**** SELECTED TEXT

Infective endocarditis (IE) is a diagnostic challenge due to its variable presentation and nonspecific clinical findings. The use of transthoracic echocardiography (TTE) has greatly improved the ability to diagnose IE early, and therefore reduce high mortality and morbidity rates. However, reliance on TTE to exclude IE may lead to overuse of this technology in patients with a low pretest probability of IE.
Prospective observational study of all patients referred for TTE to diagnose IE. Clinical factors were used to determine likelihood of IE based on the Von Reyn criteria, and the resulting diagnostic probabilities were correlated with abnormal TTE findings as well as duration of antibiotic therapy.
One hundred eleven TTEs performed on 98 patients were included in the analysis. Over 70% of TTEs were obtained in patients in whom the diagnosis of IE was rejected by Von Reyn criteria. Therapeutic management (prolonged antibiotic administration) was associated significantly with Von Reyn categorization, and not significantly affected by TTE results.
Most TTEs are obtained in patients with a low pretest probability of IE and do not contribute to therapeutic decision making. We propose a diagnostic algorithm to direct the use of TTE to patients with intermediate or high pretest probability of IE.
INFECTIVE ENDOCARDITIS (IE) is a disease with high mortality, which requires early diagnosis to give appropriate treatment. Early identification of patients at risk for IE continues to present a challenge because clinical findings can vary widely.1 To aid diagnosis, formal criteria were published by Pelletier and Petersdorf2 in 1977. In 1981, Von Reyn et al3 modified these criteria and proposed strict case definitions, generating 4 categories: definite (based on pathological findings), probable, possible, and rejected (see Appendix 1 of Von Reyn et al3). During the 1980s, transthoracic echocardiography (TTE) became widely used in the evaluation of valvular abnormalities, and the technology has since gained sensitivity for identifying vegetations and valvular regurgitation. In 1994, Durack et al4 proposed the addition of TTE findings to the diagnostic criteria of endocarditis (referred to as the Duke criteria) (see Appendixes 2 and 3 of Durack et al4). In the ensuing years, several groups have confirmed the increased sensitivity of the Duke criteria as compared with the older Von Reyn criteria. Most of these later studies have been retrospective, and have used pathological specimens or autopsy results to define the positive cases.5- 15
Two prospective studies have compared the Duke and Von Reyn criteria.16,17 These studies have examined selected patient populations with a high pretest probability of IE: all patients had both TTE and transesophageal echocardiography (TEE) performed. Shapiro et al17 noted that a "number of patients" who were clinically classified as not having IE and had normal TTE findings were treated with a prolonged course of antibiotics for "possible IE," indicating that a negative TTE, even in patients with a low pretest probability of IE clinically, may not provide clinicians with the reassurance to shorten the course of empiric antibiotic treatment.

********

Copy the infective endocarditis text, everything from "Prospective observational study" down to "high pretest probability of IE.", renaming "pretest probability" to "prior probability" wherever it occurs.

**** LISTED RECORDS

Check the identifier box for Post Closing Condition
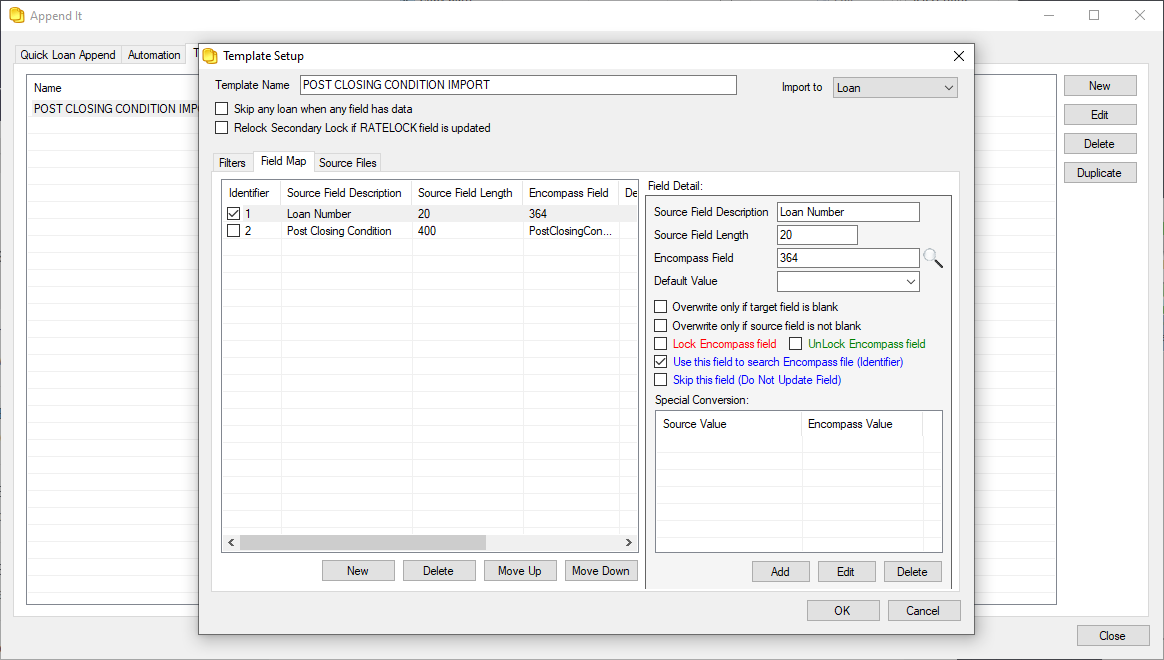Image resolution: width=1164 pixels, height=660 pixels. tap(233, 231)
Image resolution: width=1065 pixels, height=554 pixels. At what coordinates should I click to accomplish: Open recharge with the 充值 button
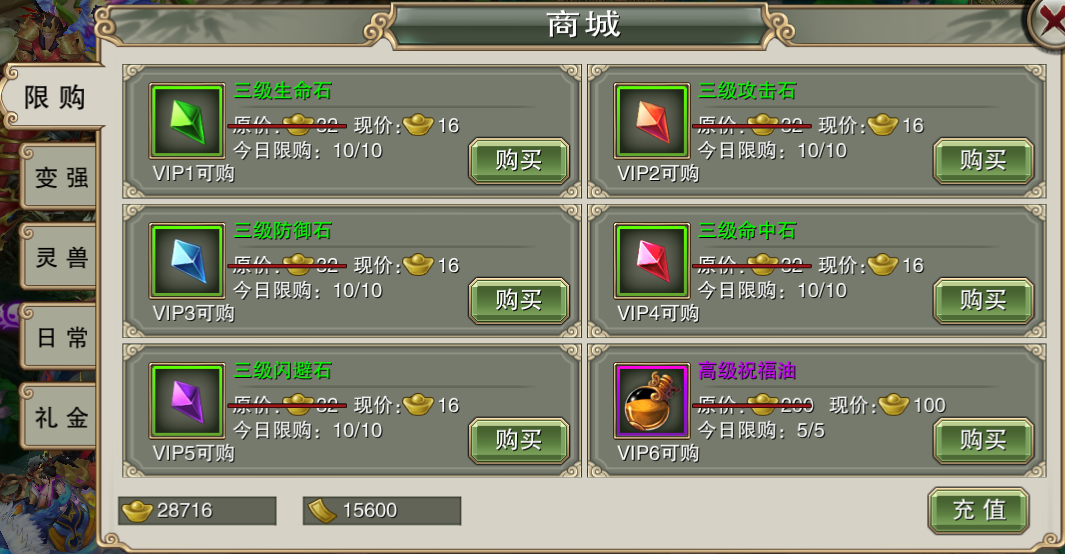pyautogui.click(x=979, y=510)
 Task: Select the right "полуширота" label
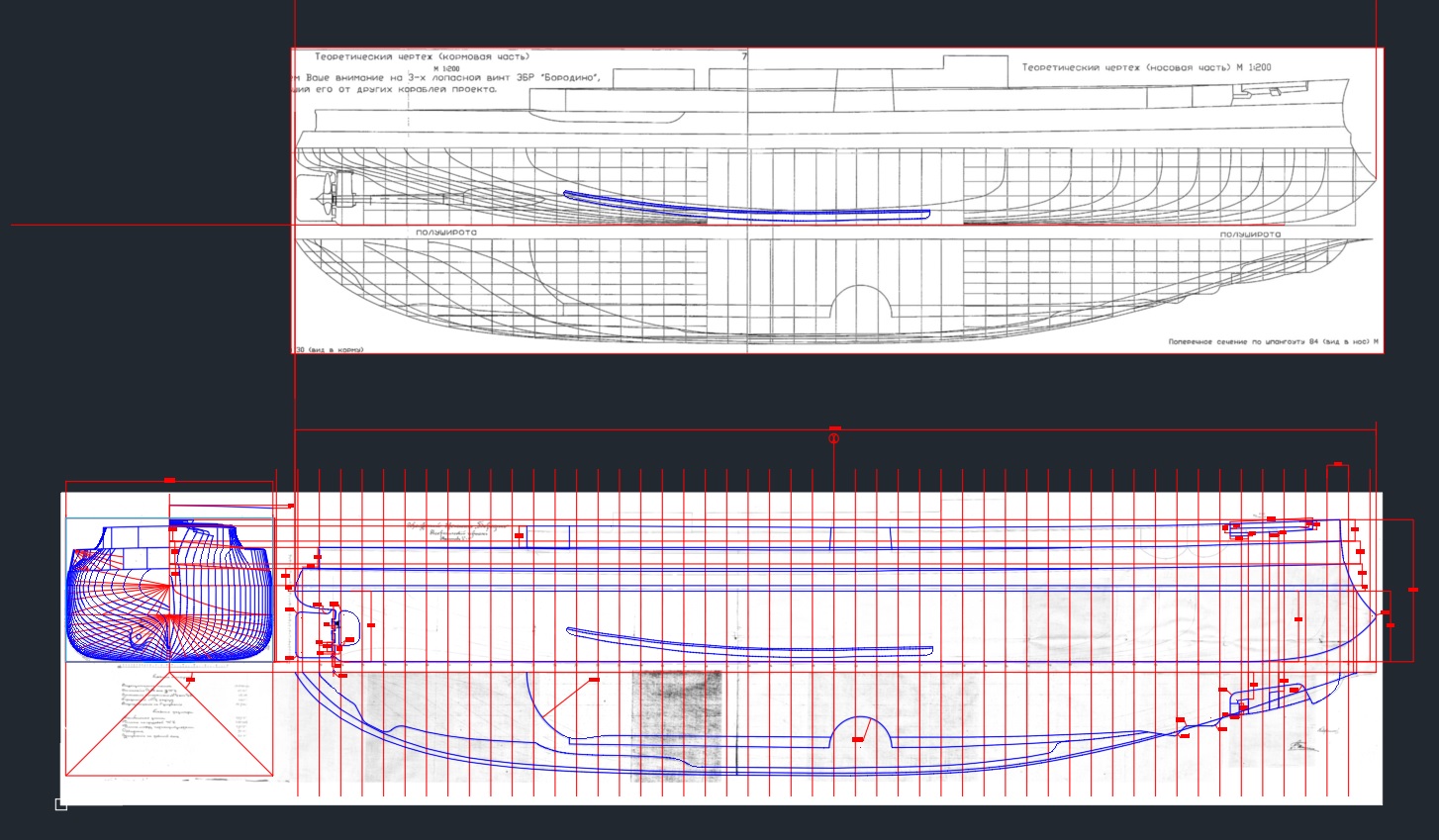click(1250, 234)
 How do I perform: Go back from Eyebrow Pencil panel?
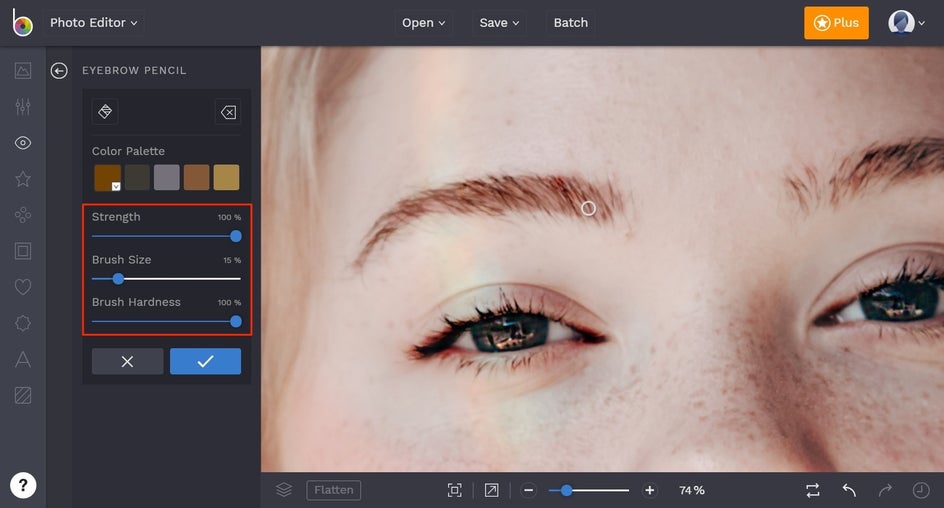tap(59, 71)
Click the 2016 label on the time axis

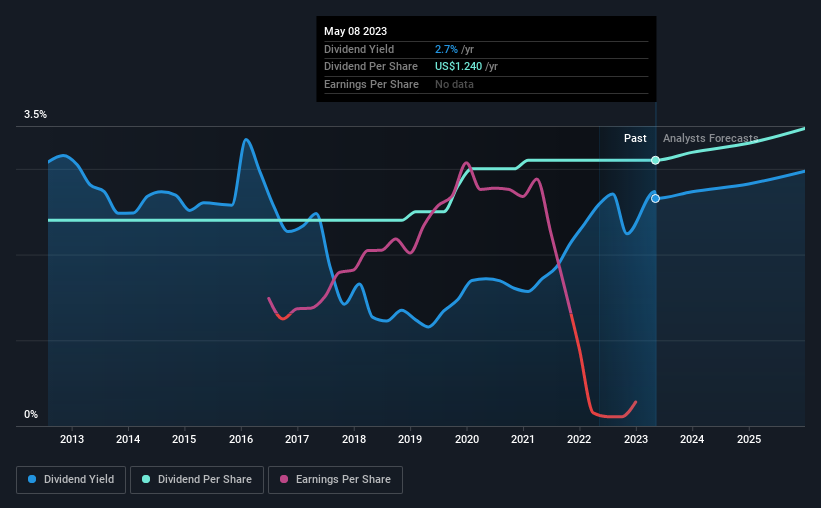click(241, 439)
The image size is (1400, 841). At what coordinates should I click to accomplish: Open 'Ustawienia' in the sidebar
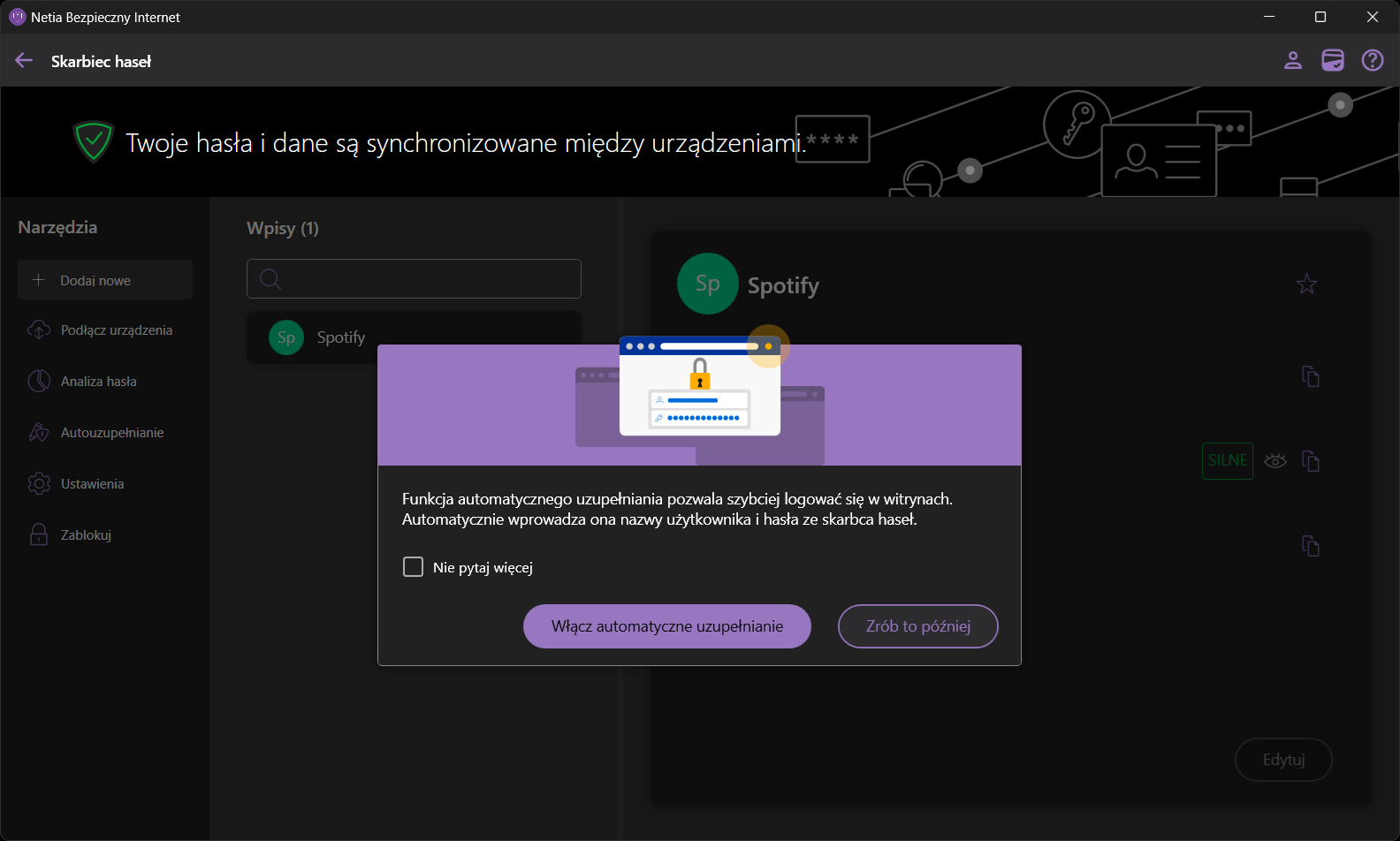[91, 484]
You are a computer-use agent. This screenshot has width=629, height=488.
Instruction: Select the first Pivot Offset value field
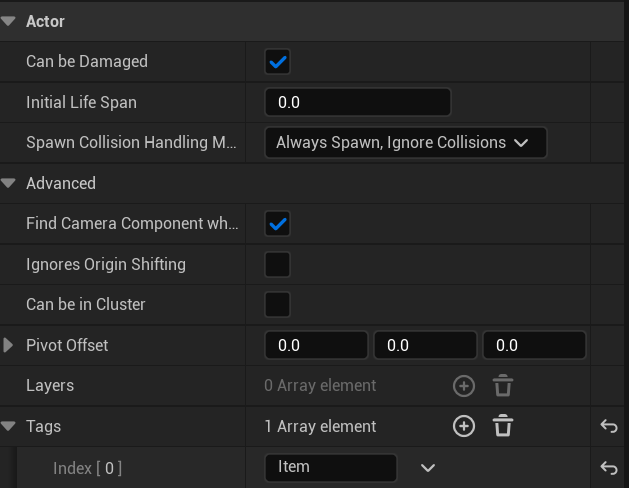click(x=316, y=345)
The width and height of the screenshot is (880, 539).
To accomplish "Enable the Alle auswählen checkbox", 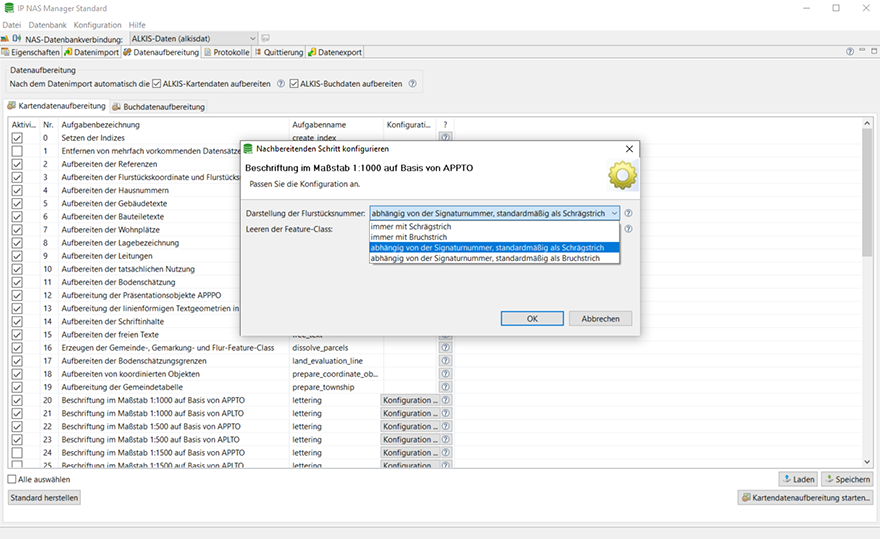I will click(12, 479).
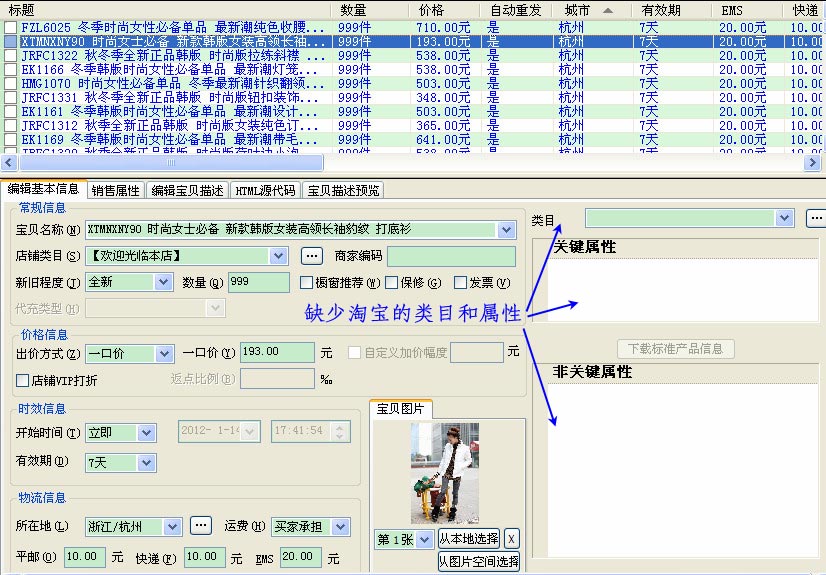Check the 保修 option
This screenshot has height=575, width=826.
point(391,283)
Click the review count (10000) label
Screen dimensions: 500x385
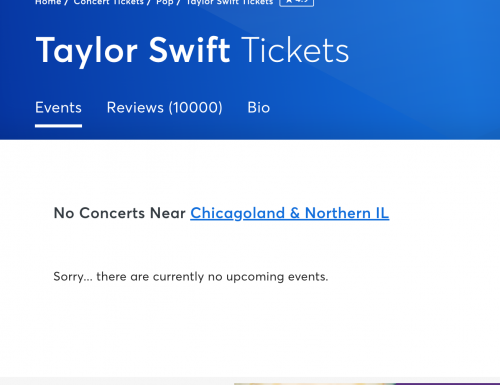(195, 108)
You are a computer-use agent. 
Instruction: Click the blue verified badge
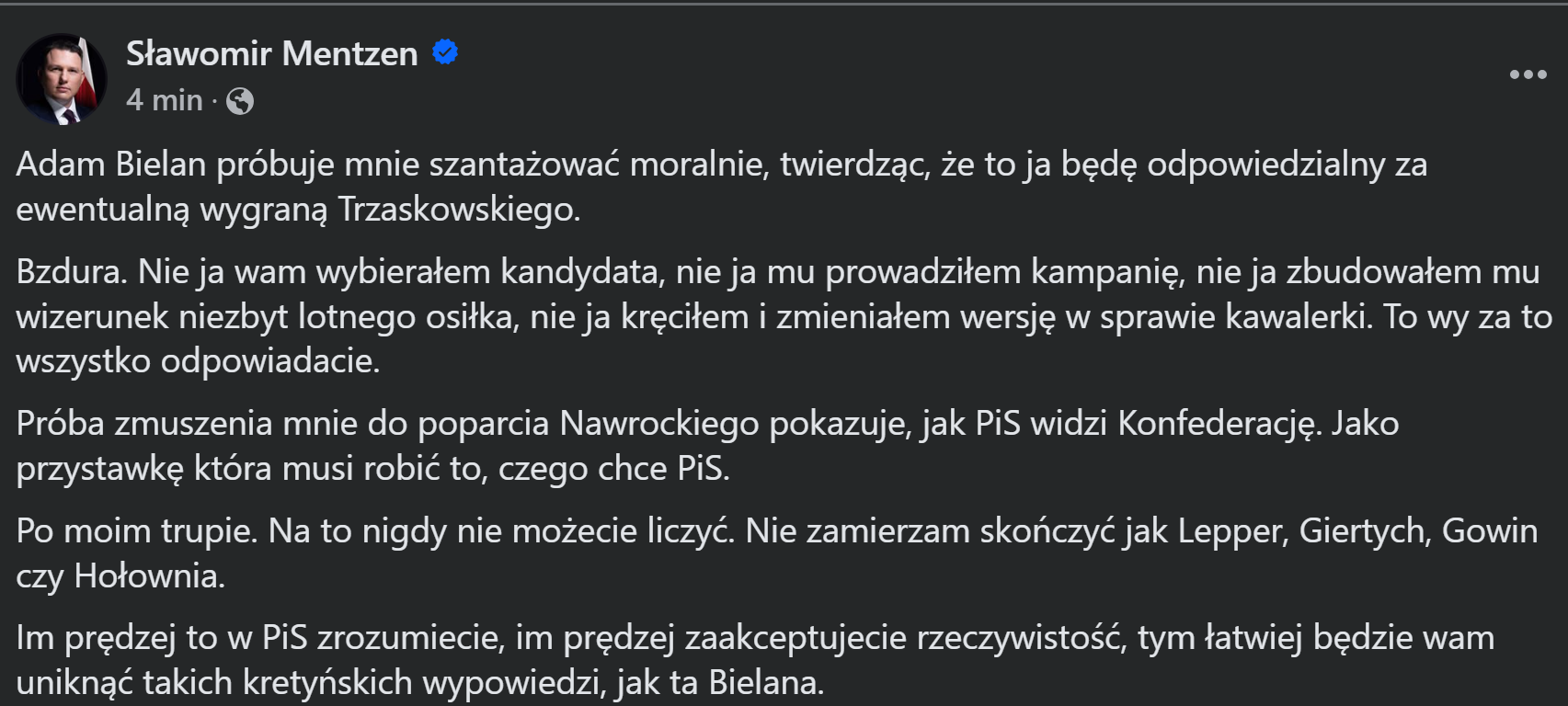pos(445,53)
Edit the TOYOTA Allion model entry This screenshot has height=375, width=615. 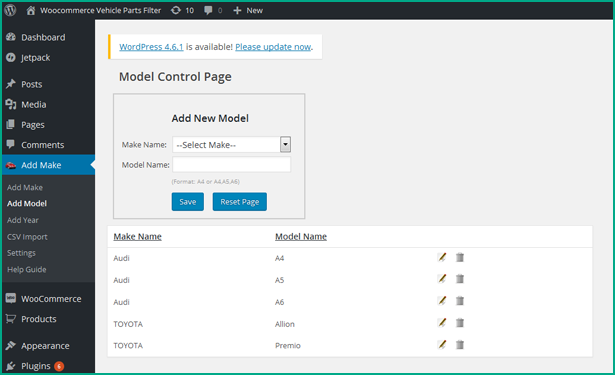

********

### EXERCISE ANSWER
Prospective observational study of all patients referred for TTE to diagnose IE. Clinical factors were used to determine likelihood of IE based on the Von Reyn criteria, and the resulting diagnostic probabilities were correlated with abnormal TTE findings as well as duration of antibiotic therapy.
One hundred eleven TTEs performed on 98 patients were included in the analysis. Over 70% of TTEs were obtained in patients in whom the diagnosis of IE was rejected by Von Reyn criteria. Therapeutic management (prolonged antibiotic administration) was associated significantly with Von Reyn categorization, and not significantly affected by TTE results.
Most TTEs are obtained in patients with a low prior probability of IE and do not contribute to therapeutic decision making. We propose a diagnostic algorithm to direct the use of TTE to patients with intermediate or high prior probability of IE.